PROBLEM TO WORK ON →
Check each line of the data for "computer" and select those that have it.

[DATA FOR REVIEW Boundary: Start]

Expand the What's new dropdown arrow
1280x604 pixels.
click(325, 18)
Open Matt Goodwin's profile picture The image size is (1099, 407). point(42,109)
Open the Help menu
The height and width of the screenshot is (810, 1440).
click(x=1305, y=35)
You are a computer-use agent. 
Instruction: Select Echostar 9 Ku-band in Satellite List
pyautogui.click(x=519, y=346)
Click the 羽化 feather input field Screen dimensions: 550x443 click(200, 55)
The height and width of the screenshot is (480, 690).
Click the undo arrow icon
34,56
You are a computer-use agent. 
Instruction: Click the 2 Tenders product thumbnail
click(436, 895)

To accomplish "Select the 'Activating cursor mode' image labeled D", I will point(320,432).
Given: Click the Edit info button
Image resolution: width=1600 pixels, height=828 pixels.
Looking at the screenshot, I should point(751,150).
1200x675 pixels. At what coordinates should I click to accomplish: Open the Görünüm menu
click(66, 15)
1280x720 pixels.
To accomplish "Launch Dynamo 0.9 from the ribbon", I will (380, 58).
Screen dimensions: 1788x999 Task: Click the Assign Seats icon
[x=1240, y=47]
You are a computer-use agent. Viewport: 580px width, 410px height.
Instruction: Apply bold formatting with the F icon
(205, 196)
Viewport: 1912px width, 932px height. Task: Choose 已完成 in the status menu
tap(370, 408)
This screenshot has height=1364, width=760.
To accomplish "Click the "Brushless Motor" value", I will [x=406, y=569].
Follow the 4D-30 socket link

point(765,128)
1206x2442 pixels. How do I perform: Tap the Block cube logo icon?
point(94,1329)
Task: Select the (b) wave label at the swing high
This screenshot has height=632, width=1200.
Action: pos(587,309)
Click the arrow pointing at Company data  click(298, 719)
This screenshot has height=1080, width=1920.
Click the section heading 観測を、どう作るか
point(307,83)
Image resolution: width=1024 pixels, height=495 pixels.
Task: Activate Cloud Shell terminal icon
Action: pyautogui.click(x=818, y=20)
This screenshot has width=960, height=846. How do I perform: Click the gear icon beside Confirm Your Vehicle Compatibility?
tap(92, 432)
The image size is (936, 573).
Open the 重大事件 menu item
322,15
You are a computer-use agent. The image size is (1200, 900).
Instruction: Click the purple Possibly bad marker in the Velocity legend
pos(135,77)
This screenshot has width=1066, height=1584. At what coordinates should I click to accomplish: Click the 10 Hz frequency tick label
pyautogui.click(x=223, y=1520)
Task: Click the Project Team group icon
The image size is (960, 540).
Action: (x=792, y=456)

[DATA FOR REVIEW Boundary: End]

ANSWER TO THE PROBLEM →
You are a computer-use agent. 
You are a computer-use agent. 
You are a computer-use agent. Viewport: 580px width, 410px height.
You are a computer-use agent. The image size is (1200, 900).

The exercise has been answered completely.